◆ **Objectif A**: Pouvez-vous extraire, sans rien y changer, la partie du passage sur Les Herbes folles comprise entre « La fin, ou le » et « l'autre au film ? », ces deux bornes incluses ?
◆ **Objectif B**: Pouvez-vous prolonger le passage sur Les Herbes folles au-delà de sa dernière phrase ?

◆ **Passage**:
+--

Plaisir palpable, aussi solide que le sol sous nos pieds. Enfin, ne parlons pas trop vite. Car le film ne s'appelle pas évidemment pas Les Herbes folles par hasard. Les pelouses sont vert pomme, plus éblouissantes encore que chez Minnelli. Les premiers plans montrent des herbes ayant forcé leur chemin à travers la pierre. Motif moins récurrent que la neige dans L'Amour à mort et surtout dans Cœurs, l'herbe folle reviendra à plusieurs occasions. Pour dire quoi ? L'éternel combat de la forme et de l'informe, sans doute. Quelque chose comme ça. Faire trembler le sol sous nos pas, aimait dire Michel Foucault.

La fin, ou le fin du fin

Il y a deux fins, dans Les Herbes folles. Deux inscriptions du mot «Fin». La première sur le dos de Georges, quand enfin il ose embrasser Marguerite. Le mot clignote, tandis que résonne le jingle d'un grand studio hollywoodien (Fox ? Universal ?). La seconde inscription vient d'abord au premier plan, avant de reculer et de rapetisser à toute vitesse vers le noir, comme tout à l'heure le film s'ouvrait par un zoom sur l'entrée sombre d'une tour. Deux fins : l'une gaie, l'autre triste. L'une appartenant au Cinéma, l'autre au film ?

+--

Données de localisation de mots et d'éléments
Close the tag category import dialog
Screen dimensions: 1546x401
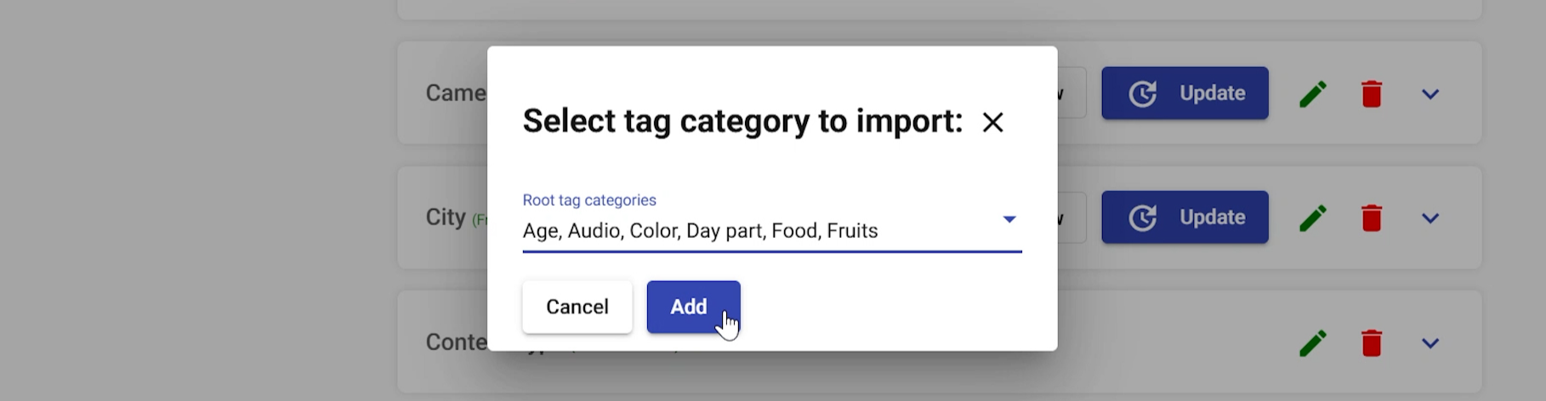[x=992, y=122]
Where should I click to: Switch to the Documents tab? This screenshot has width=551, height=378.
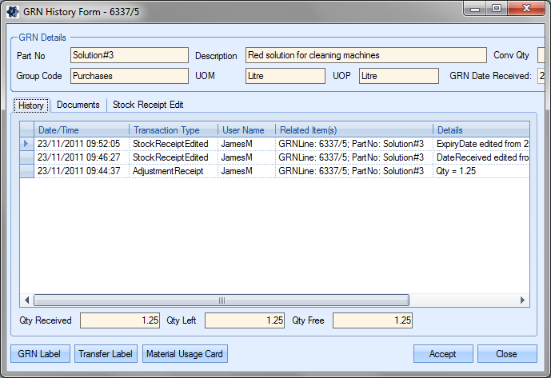click(x=78, y=105)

+--

◆ **Résultat de l'exercice A**:
La fin, ou le fin du fin

Il y a deux fins, dans Les Herbes folles. Deux inscriptions du mot «Fin». La première sur le dos de Georges, quand enfin il ose embrasser Marguerite. Le mot clignote, tandis que résonne le jingle d'un grand studio hollywoodien (Fox ? Universal ?). La seconde inscription vient d'abord au premier plan, avant de reculer et de rapetisser à toute vitesse vers le noir, comme tout à l'heure le film s'ouvrait par un zoom sur l'entrée sombre d'une tour. Deux fins : l'une gaie, l'autre triste. L'une appartenant au Cinéma, l'autre au film ?

◆ **Résultat de l'exercice B**:
Au début du XIXe siècle, un critique féroce écrivit de Turner qu'il peignait des images ressemblantes du néant. Dans le verdict il y avait toute la haine possible contre une œuvre commençant de donner congé à certaine tradition figurative. De Resnais on aurait plutôt envie de dire qu'il filme le néant, en effet, le néant qu'il y a sous les mots, les corps et les décors de tous les jours, le néant qui menace dès lors que naît le plus fol espoir : celui d'une rencontre (c'est peut-être le grand thème, la note majeure).

Il faudrait alors ajouter aussitôt que le cinéaste se propose d'offrir, non pas des images ressemblantes, mais au contraire dissemblantes du néant : jolies, souriantes, virtuoses. Aussi improbables et naturelles qu'un bouquet d'herbes folles.